- _EXERCISE INSTRUCTIONS_
1. In the forum thread below, repeat word for word the part that opens with the words containing "Richards has already" and closes with "a Hollywood nosferatu.".
2. Condense the paragraph of the forum thread below that begins "Here's video of Michael Richards" into a short bulleted list that keeps its main facts.

- _SOURCE PASSAGE_
-- start --

The thing is, rap battle, the dozens, putdown comedy, shit like that -- you're supposed to be able to say anything. You're supposed to say "Your mother is a sore-infested crack whore" etc. etc. and the other guy laughs it off. So the idea that there's this third rail is worth talking about, because I think it's exactly this line that Richards consciously crossed.
― lurker #2421, inc. (lurker-2421), Tuesday, 21 November 2006 16:35 (nineteen years ago)
yes! if they are really funny!
― scott seward (scott seward), Tuesday, 21 November 2006 16:36 (nineteen years ago)
But wasn't he being heckled for being an unfunny has-been? Why does race have to play into it?
― Beth S. (Ex Leon), Tuesday, 21 November 2006 16:37 (nineteen years ago)
― Eppy (Eppy), Tuesday, 21 November 2006 16:37 (nineteen years ago)
x-post
― scott seward (scott seward), Tuesday, 21 November 2006 16:38 (nineteen years ago)
Here's video of Michael Richards, a.k.a. Seinfeld's Kramer, stinking up the joint recently at The Laugh Factory. Responding to a heckler, Richards goes on an n-word tear that starts out like a Lenny Bruce/Dick Gregory-ish bit that's trying to straddle off-color (literally) humor and social commentary but then never climbs above simple offensiveness. Proving that audiences really do run the world, the offended heckler gets off the best line in the exchange (which is not saying much, to be sure) when he makes fun of Richards' meager post-Seinfeld career.
Richards has already apologized for his rant (to his slim credit, he didn't blame alcohol), which has been called a career killer. Though that, pace the heckler, presumes that Richards was not already a Hollywood nosferatu.
A number of people I know have drawn parallels between Richards' yapping and the musings of Sacha Baron Cohen's Borat, who trades in similarly offensive stereotypes and has freaked the shit of some observers even as he rules the nation's movie roost. Why is one considered awful while the other is dubbed comic and box-office gold (though to be sure, Borat has his detractors)?

-- end --

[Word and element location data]
-- start --

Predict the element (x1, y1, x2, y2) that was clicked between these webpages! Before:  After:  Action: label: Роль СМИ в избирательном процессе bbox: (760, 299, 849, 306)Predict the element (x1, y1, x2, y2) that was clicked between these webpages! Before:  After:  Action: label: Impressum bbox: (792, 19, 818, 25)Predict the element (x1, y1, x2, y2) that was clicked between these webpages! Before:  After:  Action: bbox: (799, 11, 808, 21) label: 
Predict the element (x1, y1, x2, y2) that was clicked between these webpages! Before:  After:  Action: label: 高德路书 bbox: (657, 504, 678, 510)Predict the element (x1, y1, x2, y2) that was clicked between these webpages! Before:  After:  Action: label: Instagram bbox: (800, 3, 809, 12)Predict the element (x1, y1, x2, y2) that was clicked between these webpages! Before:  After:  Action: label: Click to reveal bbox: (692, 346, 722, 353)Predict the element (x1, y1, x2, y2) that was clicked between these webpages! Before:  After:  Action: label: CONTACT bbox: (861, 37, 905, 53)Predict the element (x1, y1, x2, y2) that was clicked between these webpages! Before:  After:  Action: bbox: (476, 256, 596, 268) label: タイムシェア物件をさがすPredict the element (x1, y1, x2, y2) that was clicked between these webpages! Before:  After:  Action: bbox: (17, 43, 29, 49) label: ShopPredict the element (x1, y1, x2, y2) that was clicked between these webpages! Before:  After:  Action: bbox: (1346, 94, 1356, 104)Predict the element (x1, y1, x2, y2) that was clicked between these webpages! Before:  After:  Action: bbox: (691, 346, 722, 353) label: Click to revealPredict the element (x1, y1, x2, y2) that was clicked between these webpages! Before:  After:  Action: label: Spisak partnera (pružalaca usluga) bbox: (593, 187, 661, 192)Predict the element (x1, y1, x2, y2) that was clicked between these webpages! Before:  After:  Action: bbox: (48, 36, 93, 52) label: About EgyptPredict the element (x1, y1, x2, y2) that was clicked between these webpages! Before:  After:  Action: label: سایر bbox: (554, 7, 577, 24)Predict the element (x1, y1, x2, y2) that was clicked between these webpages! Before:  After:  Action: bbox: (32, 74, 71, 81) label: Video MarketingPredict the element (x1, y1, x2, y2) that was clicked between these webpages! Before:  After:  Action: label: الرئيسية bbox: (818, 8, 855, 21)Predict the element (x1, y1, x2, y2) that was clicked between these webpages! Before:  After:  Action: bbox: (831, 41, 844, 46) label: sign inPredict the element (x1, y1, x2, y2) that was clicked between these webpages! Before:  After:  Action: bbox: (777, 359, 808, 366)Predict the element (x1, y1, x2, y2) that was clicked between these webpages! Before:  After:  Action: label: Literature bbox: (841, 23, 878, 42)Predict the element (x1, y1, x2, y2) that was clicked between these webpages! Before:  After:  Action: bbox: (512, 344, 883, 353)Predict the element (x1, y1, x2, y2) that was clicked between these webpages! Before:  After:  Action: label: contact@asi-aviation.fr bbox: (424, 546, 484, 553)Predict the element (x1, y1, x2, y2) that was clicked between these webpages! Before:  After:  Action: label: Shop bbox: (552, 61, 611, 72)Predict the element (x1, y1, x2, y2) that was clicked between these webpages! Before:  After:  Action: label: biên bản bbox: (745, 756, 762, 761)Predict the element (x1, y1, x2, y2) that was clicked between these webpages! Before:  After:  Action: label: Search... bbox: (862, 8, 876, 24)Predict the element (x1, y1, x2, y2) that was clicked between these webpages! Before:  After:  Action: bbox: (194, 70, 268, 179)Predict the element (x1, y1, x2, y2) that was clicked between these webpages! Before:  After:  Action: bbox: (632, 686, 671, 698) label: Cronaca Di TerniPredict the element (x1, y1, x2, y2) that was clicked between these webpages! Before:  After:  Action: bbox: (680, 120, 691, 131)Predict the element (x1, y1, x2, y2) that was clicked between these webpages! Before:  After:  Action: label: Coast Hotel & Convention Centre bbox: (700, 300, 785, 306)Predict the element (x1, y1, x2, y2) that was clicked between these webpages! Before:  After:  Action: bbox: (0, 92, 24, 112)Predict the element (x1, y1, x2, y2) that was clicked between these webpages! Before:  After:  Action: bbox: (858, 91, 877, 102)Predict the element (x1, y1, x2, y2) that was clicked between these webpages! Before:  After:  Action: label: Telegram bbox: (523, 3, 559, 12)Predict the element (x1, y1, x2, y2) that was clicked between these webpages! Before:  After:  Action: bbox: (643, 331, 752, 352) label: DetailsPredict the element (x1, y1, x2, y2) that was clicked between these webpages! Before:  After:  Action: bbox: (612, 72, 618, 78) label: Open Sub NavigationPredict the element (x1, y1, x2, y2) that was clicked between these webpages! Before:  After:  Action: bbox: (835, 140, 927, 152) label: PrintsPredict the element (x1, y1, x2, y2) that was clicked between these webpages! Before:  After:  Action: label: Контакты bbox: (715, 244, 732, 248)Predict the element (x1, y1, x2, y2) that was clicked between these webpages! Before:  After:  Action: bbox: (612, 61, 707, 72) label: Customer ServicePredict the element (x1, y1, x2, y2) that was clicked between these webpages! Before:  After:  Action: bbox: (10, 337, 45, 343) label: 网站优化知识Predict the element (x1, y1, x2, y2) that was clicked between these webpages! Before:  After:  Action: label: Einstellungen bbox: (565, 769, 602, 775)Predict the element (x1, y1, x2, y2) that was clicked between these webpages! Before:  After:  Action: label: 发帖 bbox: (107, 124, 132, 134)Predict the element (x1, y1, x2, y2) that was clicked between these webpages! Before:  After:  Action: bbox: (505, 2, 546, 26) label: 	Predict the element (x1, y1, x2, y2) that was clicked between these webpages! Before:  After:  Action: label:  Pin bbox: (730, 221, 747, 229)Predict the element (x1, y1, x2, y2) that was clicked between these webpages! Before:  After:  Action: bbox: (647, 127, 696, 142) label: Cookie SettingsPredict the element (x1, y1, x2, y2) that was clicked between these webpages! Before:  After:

-- end --

- _TASK RESPONSES_
1.
Richards has already apologized for his rant (to his slim credit, he didn't blame alcohol), which has been called a career killer. Though that, pace the heckler, presumes that Richards was not already a Hollywood nosferatu.

2.
- A video shows Michael Richards, known as Kramer on Seinfeld, performing badly at The Laugh Factory.
- Responding to a heckler, he goes on a rant using the n-word.
- The rant starts like a Lenny Bruce/Dick Gregory-style bit mixing off-color humor with social commentary but never rises above simple offensiveness.
- The offended heckler gets off the best line by mocking Richards' meager post-Seinfeld career.